- Opening Delimiter -
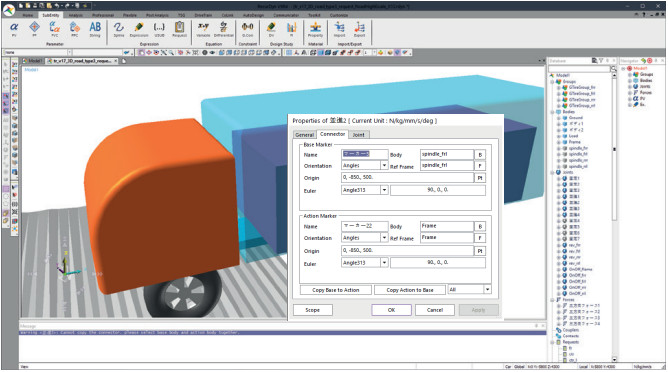Viewport: 668px width, 372px height.
Task: Open the Expression pencil tool
Action: point(139,29)
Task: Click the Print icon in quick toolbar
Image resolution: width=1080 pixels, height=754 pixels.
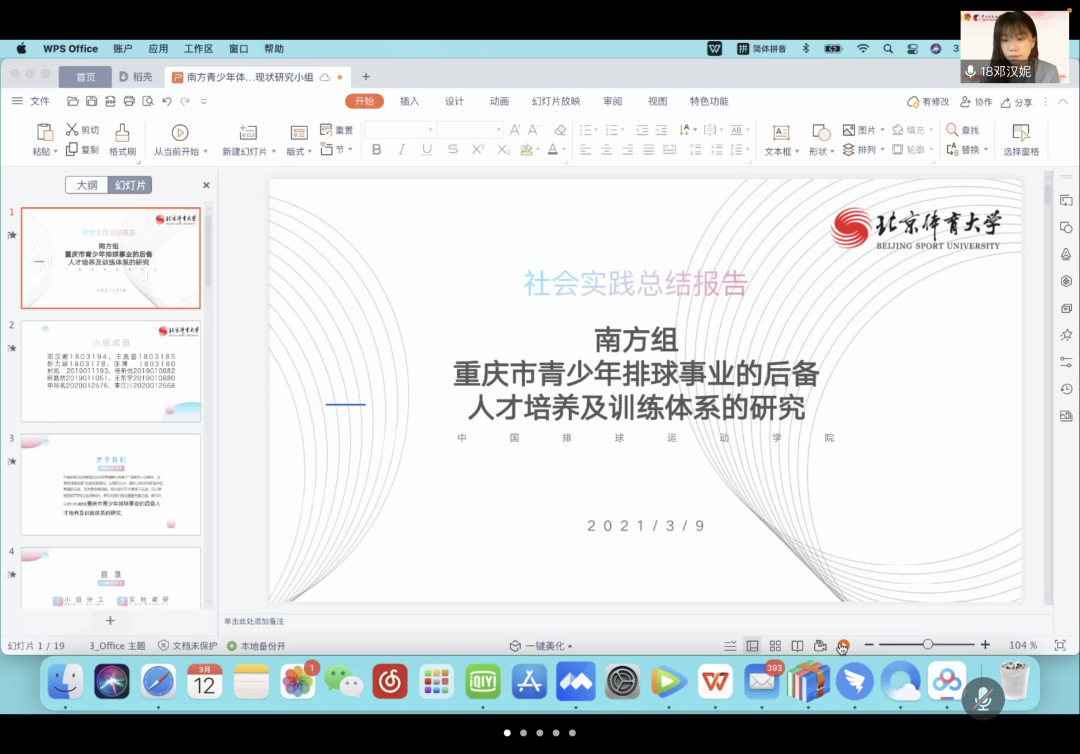Action: pos(129,101)
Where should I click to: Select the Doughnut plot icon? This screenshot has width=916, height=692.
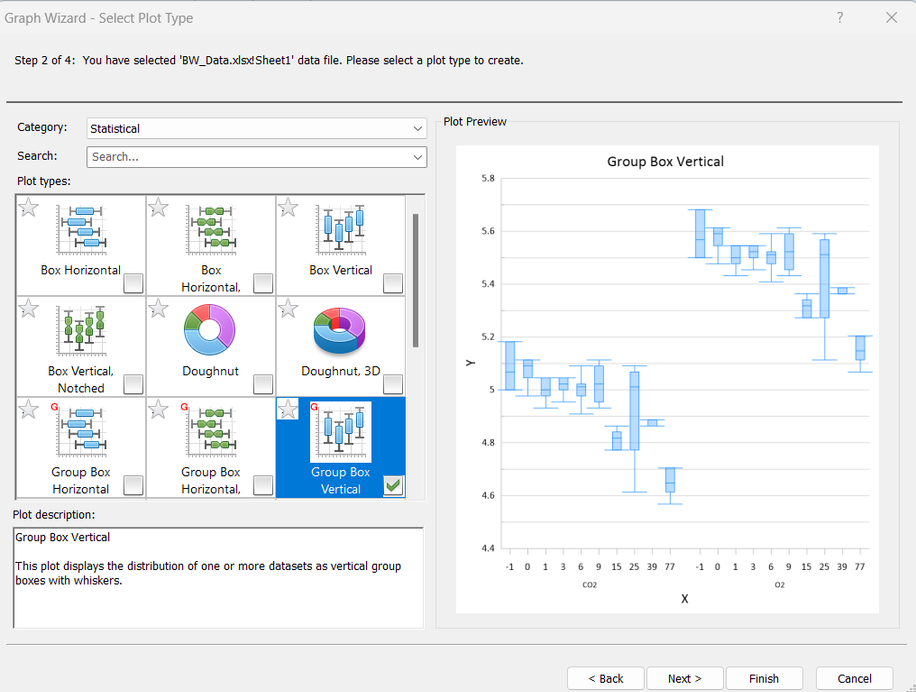pyautogui.click(x=210, y=329)
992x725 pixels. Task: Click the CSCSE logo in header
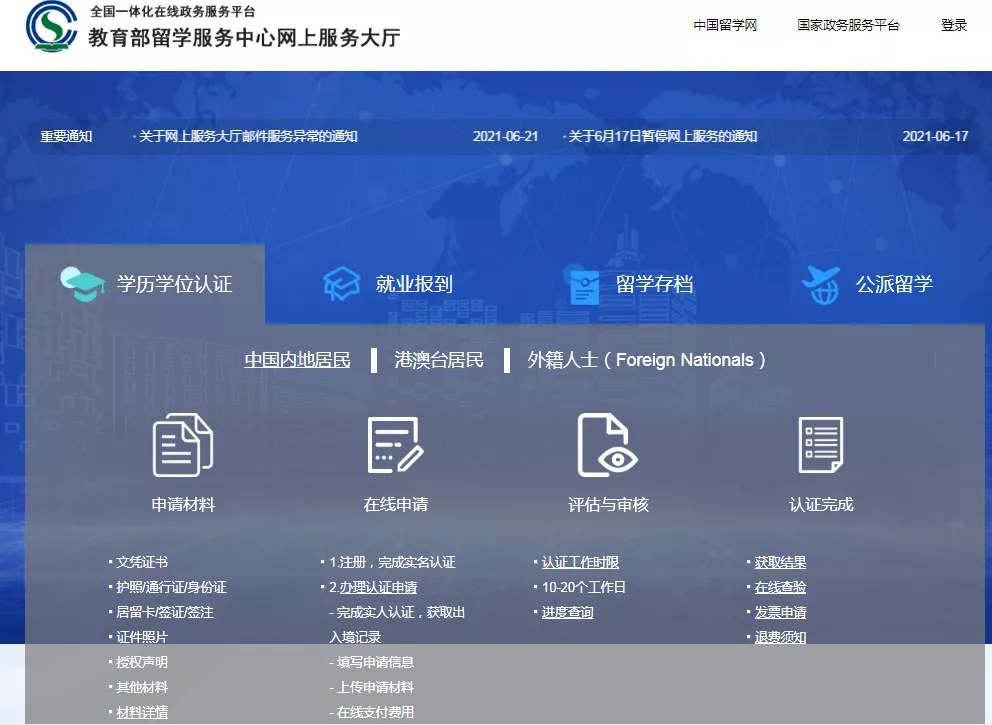coord(51,27)
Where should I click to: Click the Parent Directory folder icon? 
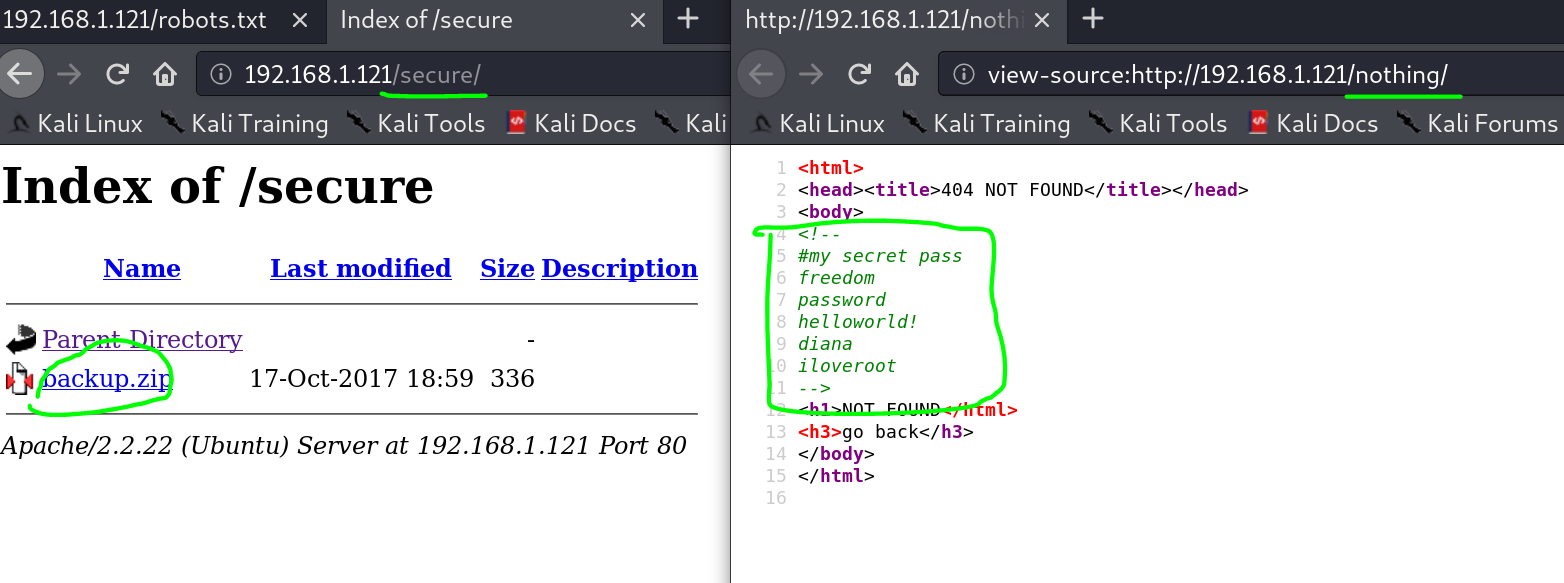click(x=20, y=341)
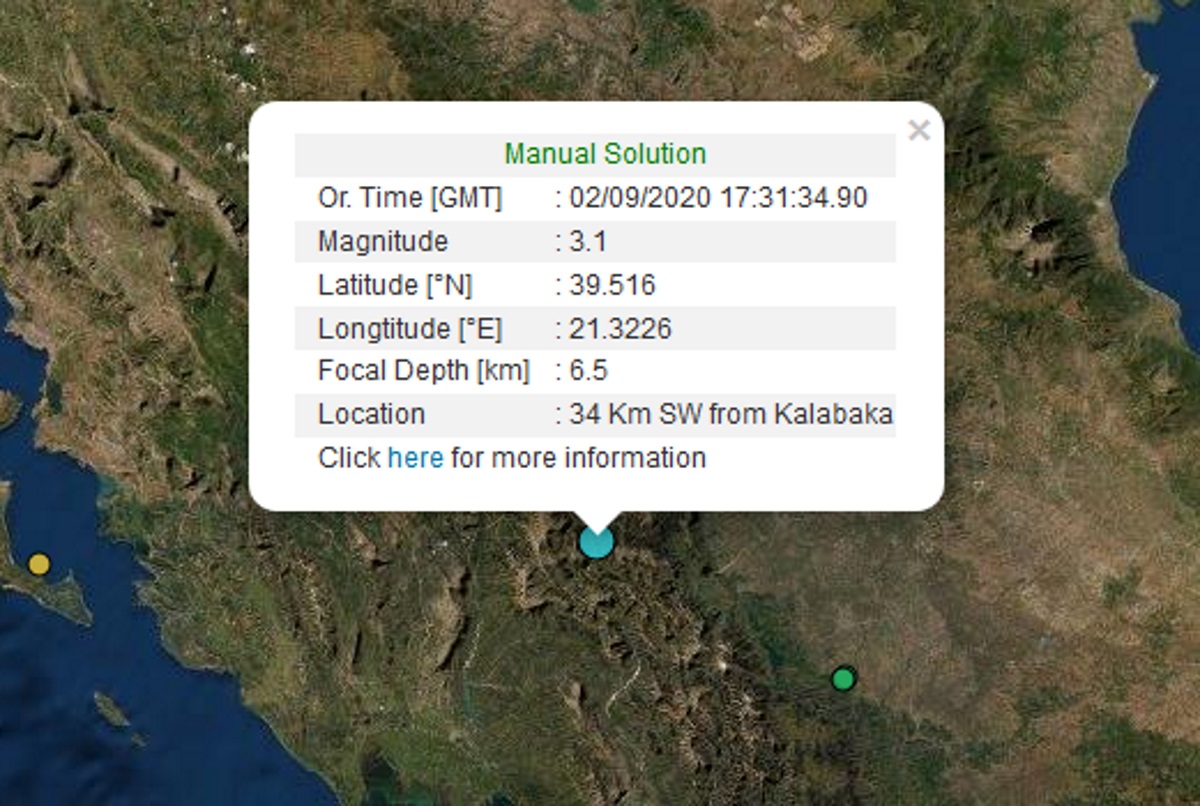This screenshot has width=1200, height=806.
Task: Click the magnitude value 3.1
Action: 588,242
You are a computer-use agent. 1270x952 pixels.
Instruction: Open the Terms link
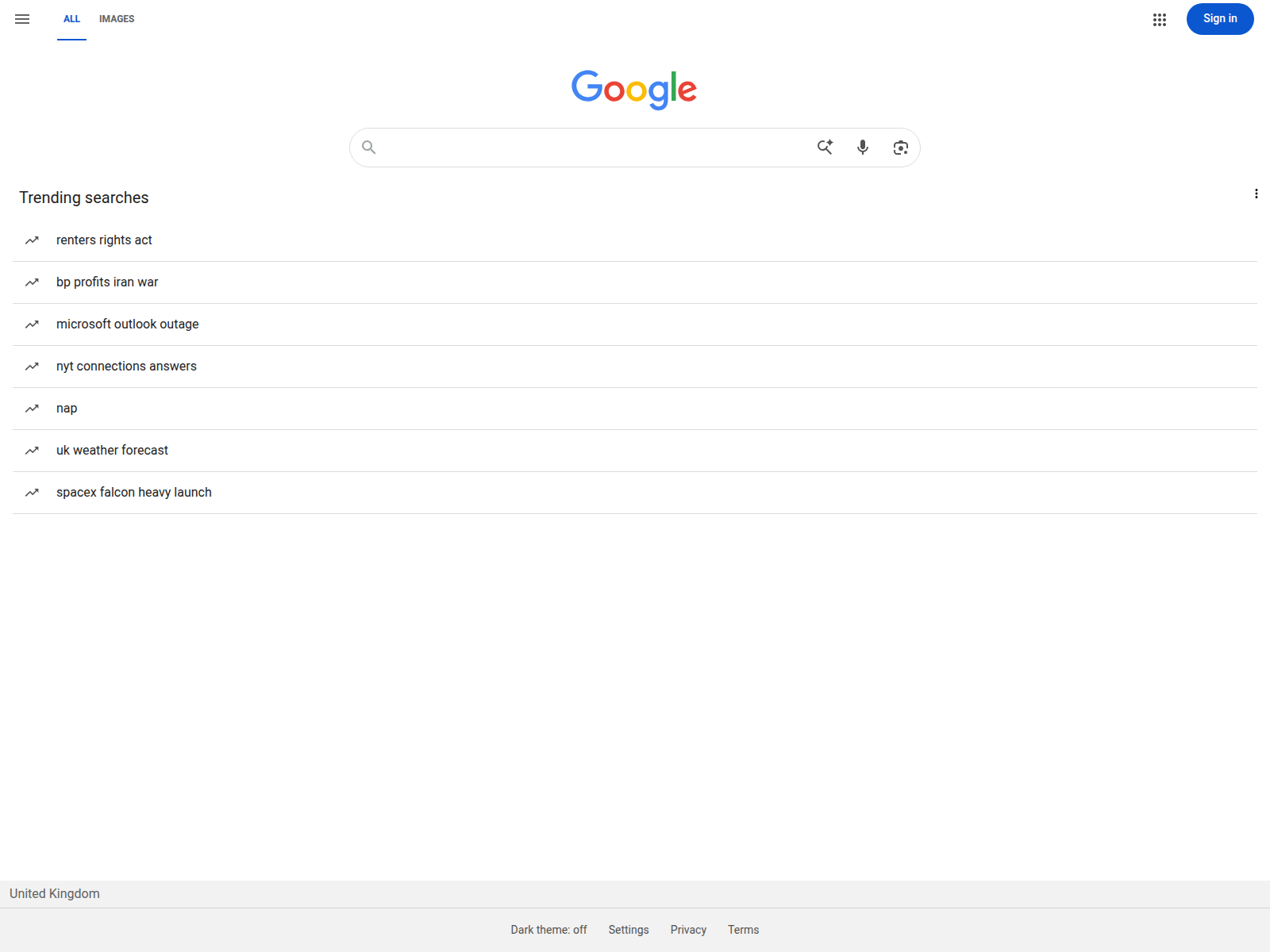click(x=743, y=930)
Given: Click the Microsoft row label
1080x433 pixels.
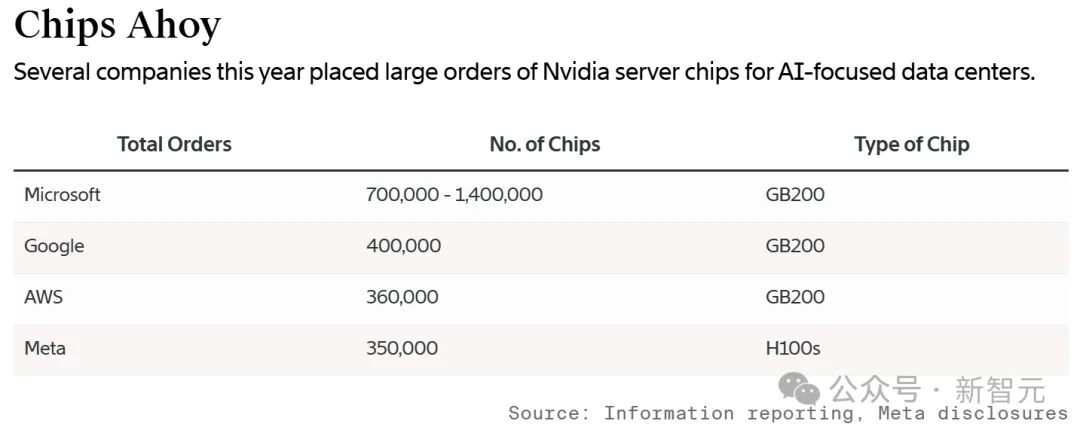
- Closing Delimiter -
_WORK REQUIRED_
Leaving out all pictures, set down exactly the lines of the material above, from the line with "Task: Click the Print icon in quick toolbar" to the line with "You are a computer-use" inclusive, and no others.

_ANSWER TO THIS EXERCISE_
Task: Click the Print icon in quick toolbar
Image resolution: width=1080 pixels, height=754 pixels.
Action: pos(129,101)
Where should I click to: Select the Doughnut plot icon? This screenshot has width=916, height=692.
pyautogui.click(x=210, y=329)
992x725 pixels. Task: Click the CSCSE logo in header
coord(51,27)
Where should I click to: Click the Parent Directory folder icon? 
click(x=20, y=341)
This screenshot has width=1200, height=806.
Task: Click the magnitude value 3.1
Action: 588,242
You are a computer-use agent. 1270x952 pixels.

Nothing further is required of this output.